Commentary

Flashback: D.C. Water Chief Said DEI Was a Top Priority – Now City Faces Historic Sewage Spill

It goes without saying that there are many, many (many) problems with the concept of “diversity, equity, and inclusion.”

Just to name a few:

  • DEI is inherently racist toward white people, and you don’t combat perceived racism with actual racism.
  • DEI completely neuters the value of merit.
  • DEI quite literally fosters division.

But there’s another major issue with DEI that’s not discussed nearly as much as the aforementioned bullet points.

That issue is: opportunity cost.

At the end of the day, DEI is a government program/initiative that requires government resources to fund and operate. And resources, by definition, are finite.

An obsessive, expensive DEI program — like the ones pushed in deep-blue Washington, D.C. — is naturally going to take resources from other places while handing those resources to people who don’t deserve it.

And that can lead to some damning consequences.

According to Fox News, on Wednesday, D.C. Mayor Muriel Bowser declared a disaster emergency over a massive sewage spill in the Potomac.

The outlet added: “The sewage spill has now become the largest in U.S. history, dumping over 240 million gallons of raw sewage into the Potomac River.”
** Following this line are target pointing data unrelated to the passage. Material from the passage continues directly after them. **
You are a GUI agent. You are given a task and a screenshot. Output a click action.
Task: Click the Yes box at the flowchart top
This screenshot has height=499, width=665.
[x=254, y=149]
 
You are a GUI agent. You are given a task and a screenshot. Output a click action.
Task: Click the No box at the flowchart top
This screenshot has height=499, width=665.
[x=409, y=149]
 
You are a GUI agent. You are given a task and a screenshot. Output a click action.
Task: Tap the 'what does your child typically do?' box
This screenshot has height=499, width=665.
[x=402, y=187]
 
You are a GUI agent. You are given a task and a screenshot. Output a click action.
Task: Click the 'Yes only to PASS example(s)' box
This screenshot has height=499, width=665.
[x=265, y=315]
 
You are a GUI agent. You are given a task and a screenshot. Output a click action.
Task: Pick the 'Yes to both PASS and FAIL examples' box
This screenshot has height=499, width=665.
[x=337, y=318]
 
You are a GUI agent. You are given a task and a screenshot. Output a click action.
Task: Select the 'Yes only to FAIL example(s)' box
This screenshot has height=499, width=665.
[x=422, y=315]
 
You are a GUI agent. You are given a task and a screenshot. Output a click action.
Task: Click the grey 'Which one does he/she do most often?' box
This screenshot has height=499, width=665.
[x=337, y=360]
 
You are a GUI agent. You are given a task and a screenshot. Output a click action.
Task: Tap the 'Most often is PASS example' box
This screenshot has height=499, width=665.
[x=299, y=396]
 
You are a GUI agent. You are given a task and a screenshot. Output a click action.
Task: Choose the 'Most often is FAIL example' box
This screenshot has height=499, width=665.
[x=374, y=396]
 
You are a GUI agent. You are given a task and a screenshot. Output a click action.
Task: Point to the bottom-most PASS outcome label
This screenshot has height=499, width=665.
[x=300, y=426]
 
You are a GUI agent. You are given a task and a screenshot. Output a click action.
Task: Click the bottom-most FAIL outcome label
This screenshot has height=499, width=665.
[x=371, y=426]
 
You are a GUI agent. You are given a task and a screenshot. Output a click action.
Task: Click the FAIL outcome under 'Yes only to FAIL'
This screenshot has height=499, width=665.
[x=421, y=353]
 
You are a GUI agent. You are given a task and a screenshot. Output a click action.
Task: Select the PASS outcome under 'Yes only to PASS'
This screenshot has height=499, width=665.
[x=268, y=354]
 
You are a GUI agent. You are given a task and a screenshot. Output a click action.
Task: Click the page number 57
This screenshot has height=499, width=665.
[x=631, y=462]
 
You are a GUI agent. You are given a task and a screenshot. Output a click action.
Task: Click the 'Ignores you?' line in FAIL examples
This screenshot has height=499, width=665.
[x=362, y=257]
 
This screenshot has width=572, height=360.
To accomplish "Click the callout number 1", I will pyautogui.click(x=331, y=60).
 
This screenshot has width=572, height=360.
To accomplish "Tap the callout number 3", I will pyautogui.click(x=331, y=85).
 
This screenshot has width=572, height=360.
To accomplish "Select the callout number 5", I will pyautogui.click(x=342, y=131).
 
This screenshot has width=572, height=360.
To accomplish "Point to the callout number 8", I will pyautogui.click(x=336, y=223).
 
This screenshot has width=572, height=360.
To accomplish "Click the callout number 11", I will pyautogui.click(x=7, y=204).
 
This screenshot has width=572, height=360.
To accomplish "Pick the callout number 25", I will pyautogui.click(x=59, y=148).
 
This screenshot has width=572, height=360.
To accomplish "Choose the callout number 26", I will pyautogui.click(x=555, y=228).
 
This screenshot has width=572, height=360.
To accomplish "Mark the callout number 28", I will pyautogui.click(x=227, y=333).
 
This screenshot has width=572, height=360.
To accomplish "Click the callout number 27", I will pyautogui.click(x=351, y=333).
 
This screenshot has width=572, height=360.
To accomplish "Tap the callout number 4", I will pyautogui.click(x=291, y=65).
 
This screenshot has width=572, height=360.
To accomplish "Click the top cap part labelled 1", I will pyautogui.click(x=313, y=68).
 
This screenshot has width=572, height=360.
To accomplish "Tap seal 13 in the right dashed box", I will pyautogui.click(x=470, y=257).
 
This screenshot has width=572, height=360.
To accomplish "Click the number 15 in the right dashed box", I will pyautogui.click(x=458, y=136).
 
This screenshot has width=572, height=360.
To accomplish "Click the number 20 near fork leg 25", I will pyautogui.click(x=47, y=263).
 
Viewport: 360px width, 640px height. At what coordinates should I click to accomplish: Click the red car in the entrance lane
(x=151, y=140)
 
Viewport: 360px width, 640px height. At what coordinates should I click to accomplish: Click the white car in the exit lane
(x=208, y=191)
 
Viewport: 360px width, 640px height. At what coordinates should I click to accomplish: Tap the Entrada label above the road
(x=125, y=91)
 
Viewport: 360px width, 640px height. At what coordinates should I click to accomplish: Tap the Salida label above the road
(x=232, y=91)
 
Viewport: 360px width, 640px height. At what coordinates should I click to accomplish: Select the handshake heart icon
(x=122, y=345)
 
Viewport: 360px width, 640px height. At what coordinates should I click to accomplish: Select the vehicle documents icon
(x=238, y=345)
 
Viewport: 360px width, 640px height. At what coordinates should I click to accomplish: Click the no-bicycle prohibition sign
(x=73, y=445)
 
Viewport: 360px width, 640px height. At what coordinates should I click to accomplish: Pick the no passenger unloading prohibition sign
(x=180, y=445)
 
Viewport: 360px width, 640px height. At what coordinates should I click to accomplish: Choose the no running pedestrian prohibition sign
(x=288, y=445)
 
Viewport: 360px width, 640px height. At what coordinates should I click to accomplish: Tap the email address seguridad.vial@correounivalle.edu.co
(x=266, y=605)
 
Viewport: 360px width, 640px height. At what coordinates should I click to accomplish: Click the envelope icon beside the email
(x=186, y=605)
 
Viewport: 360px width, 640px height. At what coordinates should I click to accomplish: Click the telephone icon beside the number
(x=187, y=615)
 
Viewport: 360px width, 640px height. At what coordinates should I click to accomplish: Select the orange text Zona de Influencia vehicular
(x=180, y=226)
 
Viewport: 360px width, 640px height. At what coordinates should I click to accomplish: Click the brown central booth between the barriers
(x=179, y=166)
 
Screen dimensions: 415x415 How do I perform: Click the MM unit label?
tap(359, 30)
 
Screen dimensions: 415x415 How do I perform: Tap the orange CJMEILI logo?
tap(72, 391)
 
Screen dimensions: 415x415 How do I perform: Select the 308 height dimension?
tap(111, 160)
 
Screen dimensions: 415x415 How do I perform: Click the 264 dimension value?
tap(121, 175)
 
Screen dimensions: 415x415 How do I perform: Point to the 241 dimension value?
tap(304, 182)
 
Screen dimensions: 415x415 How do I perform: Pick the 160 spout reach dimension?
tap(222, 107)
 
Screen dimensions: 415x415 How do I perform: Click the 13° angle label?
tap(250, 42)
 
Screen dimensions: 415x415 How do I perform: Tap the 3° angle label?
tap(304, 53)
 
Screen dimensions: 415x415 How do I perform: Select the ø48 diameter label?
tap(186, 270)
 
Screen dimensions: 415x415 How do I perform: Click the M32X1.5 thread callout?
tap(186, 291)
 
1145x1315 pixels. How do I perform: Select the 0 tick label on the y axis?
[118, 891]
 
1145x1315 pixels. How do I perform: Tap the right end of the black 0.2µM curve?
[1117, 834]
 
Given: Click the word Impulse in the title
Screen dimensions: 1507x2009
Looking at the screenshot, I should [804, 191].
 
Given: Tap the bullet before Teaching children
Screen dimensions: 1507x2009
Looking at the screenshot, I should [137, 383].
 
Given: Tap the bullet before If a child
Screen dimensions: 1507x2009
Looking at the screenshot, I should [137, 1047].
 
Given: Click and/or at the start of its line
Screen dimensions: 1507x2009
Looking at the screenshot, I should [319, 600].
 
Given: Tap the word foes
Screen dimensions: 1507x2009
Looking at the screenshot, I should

Bowser had written to President Donald Trump requesting additional federal resources to help combat this disaster.

(For what it’s worth, Trump may be inspired to work with Democrats to clean this up, given the potential ramifications of having a smelly Potomac for America’s 250th birthday celebration.)

As The Washington Times noted, however, you can actually trace this historic sewage spill back to … 2018 and the height of DEI.

“The District of Columbia hired David Gadis as CEO and general manager of DC Water in 2018 after he lied to Flint, Michigan, residents that their water was safe to drink, even though it was contaminated with lead,” wrote Washington Examiner columnist Kelly Sadler. “Why? Diversity.”

Apparently, Gadis was hired because he is a black man. And one of his first moves as CEO? To fire his white, male executives, and replace them with people whose resumes may as well have read, “Non-white, please hire.”

Gadis also oversaw $520 million worth of DEI projects.

That’s a lot of time and money that could’ve gone to … maybe preventing the Potomac from becoming a toxic sewer?

“DC Water focused more on DEI and environmental justice than on oversight, repair work and maintenance of the sewer lines,” Sadler said. “Dozens of DEI programs were created, with multiple officials and offices overseeing initiatives such as ‘unconscious bias.’

“Under Mr. Gadis’ leadership, the utility focused on supplier diversity, inclusion councils, training, outreach, compliance goals and internal equity practices.”

Are we really supposed to believe that things like “supplier diversity” are going to help maintain sewage pipeline integrity? Come on. If anything, the only surprise is that it took this long for disaster to strike, when DC Water has been DEI-obsessed since 2018.

This is what opportunity cost looks like in the real world. When government agencies prioritize ideological box-checking over core competencies, something else inevitably slips. In this case, it wasn’t a memo or a mission statement — it was basic sewer maintenance in the nation’s capital.

Bureaucracies only have so much money, manpower, and managerial focus to go around, and every dollar spent on “inclusion councils” or bias seminars is a dollar not spent inspecting pipes, upgrading infrastructure, or stress-testing aging systems.

You can debate DEI theory in a university lecture hall. But when raw sewage is pouring into the Potomac River in record volumes, and the mayor of Washington, D.C. is pleading for federal help, the opportunity cost stops being abstract. It becomes visible, measurable, and foul-smelling.

The government exists to provide core services first. When it forgets that — when ideology outruns competence — the consequences have a rather dire way of surfacing.